# WORK TO COMPLETE
Recast the listing below as a Markdown table with two columns, Row and Line Text, numbering each row and leaving out blank lines. Begin at the first line of the listing and stop after the line that contains "tab-settings: Настройки is".

# MATERIAL SUPPLIED
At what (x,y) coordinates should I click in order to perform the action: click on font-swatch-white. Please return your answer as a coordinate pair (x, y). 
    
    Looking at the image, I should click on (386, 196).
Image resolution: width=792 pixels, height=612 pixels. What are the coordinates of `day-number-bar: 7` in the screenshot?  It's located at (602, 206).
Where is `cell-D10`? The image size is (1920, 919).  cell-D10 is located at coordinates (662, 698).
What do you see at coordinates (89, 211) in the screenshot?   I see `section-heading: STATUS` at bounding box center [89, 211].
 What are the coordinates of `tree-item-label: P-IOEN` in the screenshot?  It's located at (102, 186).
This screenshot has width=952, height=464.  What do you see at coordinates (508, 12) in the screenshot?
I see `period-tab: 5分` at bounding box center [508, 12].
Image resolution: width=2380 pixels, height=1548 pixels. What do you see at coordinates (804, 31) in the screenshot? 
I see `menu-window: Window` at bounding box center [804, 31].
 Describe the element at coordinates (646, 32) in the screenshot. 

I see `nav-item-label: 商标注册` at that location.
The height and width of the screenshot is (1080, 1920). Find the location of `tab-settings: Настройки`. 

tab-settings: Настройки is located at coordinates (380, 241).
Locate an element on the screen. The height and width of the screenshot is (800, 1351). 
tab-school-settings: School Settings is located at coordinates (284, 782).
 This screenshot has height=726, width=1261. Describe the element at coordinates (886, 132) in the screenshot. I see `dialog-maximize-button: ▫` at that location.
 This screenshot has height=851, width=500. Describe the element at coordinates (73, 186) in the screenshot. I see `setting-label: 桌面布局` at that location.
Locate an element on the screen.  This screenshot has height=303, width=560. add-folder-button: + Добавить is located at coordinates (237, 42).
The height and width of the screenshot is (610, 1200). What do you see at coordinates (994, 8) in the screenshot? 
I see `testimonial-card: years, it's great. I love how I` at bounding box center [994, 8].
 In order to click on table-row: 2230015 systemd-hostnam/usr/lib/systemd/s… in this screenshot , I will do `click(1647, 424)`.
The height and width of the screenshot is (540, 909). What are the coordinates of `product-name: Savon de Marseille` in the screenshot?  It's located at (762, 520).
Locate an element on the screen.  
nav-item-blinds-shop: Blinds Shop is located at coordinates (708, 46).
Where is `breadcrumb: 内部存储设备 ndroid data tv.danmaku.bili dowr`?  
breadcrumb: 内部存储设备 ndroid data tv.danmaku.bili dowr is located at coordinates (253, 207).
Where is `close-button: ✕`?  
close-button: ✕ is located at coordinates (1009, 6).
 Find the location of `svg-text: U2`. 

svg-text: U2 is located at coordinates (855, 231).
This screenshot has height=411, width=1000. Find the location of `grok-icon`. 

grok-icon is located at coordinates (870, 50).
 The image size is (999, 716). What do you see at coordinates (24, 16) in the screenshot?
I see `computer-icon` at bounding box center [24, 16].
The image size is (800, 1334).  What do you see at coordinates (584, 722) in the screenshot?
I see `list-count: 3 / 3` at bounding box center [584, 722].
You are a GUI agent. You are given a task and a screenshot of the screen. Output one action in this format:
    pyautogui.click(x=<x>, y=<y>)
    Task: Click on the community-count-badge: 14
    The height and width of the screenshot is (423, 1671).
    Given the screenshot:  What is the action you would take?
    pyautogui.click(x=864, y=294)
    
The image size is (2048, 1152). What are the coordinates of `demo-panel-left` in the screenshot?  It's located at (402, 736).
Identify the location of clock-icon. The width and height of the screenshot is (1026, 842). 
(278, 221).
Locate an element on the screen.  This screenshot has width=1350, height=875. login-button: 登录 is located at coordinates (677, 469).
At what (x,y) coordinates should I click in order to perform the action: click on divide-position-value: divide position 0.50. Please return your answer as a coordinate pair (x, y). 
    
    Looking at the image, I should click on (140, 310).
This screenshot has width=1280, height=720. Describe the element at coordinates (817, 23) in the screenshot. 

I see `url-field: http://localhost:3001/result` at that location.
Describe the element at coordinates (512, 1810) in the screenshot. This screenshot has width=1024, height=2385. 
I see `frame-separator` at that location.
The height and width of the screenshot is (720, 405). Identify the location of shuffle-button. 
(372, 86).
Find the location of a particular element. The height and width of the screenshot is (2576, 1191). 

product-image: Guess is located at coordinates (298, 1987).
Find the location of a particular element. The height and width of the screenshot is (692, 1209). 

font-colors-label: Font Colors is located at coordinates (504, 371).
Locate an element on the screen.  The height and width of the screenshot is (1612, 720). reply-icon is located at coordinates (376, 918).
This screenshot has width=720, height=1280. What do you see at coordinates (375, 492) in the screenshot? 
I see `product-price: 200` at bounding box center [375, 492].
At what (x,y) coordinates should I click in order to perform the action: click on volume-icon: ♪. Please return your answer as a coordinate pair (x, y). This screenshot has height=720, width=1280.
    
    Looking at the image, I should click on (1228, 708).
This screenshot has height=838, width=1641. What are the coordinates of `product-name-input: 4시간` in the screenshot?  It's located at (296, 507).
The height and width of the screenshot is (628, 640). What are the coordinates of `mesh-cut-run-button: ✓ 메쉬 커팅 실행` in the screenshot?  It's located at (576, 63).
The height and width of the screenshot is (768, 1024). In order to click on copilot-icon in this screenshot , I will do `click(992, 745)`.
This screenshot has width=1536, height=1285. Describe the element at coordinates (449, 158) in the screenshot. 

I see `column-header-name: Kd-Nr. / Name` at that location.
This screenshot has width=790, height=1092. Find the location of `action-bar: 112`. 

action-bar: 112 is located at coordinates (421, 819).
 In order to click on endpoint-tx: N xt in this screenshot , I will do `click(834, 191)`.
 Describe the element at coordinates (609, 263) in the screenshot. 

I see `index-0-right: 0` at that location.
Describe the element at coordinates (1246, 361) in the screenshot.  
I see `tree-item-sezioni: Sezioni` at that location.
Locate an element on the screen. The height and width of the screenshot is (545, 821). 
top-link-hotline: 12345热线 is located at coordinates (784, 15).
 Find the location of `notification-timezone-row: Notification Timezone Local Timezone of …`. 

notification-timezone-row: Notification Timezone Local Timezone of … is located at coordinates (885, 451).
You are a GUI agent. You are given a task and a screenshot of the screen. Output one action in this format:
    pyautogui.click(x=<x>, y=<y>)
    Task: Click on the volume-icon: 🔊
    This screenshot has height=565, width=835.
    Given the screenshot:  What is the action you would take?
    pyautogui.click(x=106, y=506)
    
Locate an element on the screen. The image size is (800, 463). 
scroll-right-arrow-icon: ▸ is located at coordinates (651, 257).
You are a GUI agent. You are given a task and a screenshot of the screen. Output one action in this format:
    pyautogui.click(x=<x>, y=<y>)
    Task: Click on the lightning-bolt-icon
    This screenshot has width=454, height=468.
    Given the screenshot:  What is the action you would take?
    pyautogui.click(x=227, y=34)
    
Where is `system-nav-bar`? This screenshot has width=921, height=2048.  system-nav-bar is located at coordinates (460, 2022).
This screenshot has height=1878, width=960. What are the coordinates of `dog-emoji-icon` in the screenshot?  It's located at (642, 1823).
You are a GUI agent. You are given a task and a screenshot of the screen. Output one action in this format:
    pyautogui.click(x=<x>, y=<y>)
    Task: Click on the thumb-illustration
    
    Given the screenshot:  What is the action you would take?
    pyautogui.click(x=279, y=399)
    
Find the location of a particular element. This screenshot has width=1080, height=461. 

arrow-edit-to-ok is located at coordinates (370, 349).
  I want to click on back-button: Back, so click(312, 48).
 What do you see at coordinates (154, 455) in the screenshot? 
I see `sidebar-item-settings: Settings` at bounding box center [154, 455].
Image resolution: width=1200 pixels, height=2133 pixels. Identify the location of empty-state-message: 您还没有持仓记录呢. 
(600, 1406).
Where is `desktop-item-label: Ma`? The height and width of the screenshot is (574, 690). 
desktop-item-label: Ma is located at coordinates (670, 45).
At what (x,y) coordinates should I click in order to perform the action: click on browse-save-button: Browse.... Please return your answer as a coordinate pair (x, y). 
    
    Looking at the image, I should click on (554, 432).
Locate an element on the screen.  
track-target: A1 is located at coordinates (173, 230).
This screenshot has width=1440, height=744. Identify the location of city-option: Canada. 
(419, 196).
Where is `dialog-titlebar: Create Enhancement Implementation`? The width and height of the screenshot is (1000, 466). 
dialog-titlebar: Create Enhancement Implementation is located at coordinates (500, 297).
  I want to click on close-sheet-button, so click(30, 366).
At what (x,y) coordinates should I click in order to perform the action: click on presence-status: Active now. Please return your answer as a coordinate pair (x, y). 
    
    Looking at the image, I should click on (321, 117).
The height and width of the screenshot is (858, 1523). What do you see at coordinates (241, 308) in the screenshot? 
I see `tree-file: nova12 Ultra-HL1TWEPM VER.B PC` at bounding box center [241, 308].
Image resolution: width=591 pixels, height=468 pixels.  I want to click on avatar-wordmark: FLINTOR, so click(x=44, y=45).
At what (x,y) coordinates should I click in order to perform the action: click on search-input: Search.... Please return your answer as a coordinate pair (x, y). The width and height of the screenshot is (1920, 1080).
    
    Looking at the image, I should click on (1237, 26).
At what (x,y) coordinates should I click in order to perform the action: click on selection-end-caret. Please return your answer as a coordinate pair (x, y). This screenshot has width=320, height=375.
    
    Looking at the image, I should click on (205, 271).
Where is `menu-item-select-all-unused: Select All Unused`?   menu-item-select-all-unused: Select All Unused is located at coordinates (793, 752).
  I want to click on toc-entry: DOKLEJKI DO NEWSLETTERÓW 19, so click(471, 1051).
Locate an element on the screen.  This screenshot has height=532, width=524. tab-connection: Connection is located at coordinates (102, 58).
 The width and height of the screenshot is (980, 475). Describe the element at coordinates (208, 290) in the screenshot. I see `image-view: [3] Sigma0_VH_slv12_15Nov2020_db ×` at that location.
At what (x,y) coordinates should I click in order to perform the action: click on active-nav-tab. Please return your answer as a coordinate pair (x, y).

# EXERCISE ANSWER
| Row | Line Text |
|---|---|
| 1 | At what (x,y) coordinates should I click in order to perform the action: click on font-swatch-white. Please return your answer as a coordinate pair (x, y).  |
| 2 |     Looking at the image, I should click on (386, 196). |
| 3 | Image resolution: width=792 pixels, height=612 pixels. What are the coordinates of `day-number-bar: 7` in the screenshot?  It's located at (602, 206). |
| 4 | Where is `cell-D10`? The image size is (1920, 919).  cell-D10 is located at coordinates (662, 698). |
| 5 | What do you see at coordinates (89, 211) in the screenshot?   I see `section-heading: STATUS` at bounding box center [89, 211]. |
| 6 |  What are the coordinates of `tree-item-label: P-IOEN` in the screenshot?  It's located at (102, 186). |
| 7 | This screenshot has width=952, height=464.  What do you see at coordinates (508, 12) in the screenshot? |
| 8 | I see `period-tab: 5分` at bounding box center [508, 12]. |
| 9 | Image resolution: width=2380 pixels, height=1548 pixels. What do you see at coordinates (804, 31) in the screenshot?  |
| 10 | I see `menu-window: Window` at bounding box center [804, 31]. |
| 11 |  Describe the element at coordinates (646, 32) in the screenshot.  |
| 12 | I see `nav-item-label: 商标注册` at that location. |
| 13 | The height and width of the screenshot is (1080, 1920). Find the location of `tab-settings: Настройки`.  |
| 14 | tab-settings: Настройки is located at coordinates (380, 241). |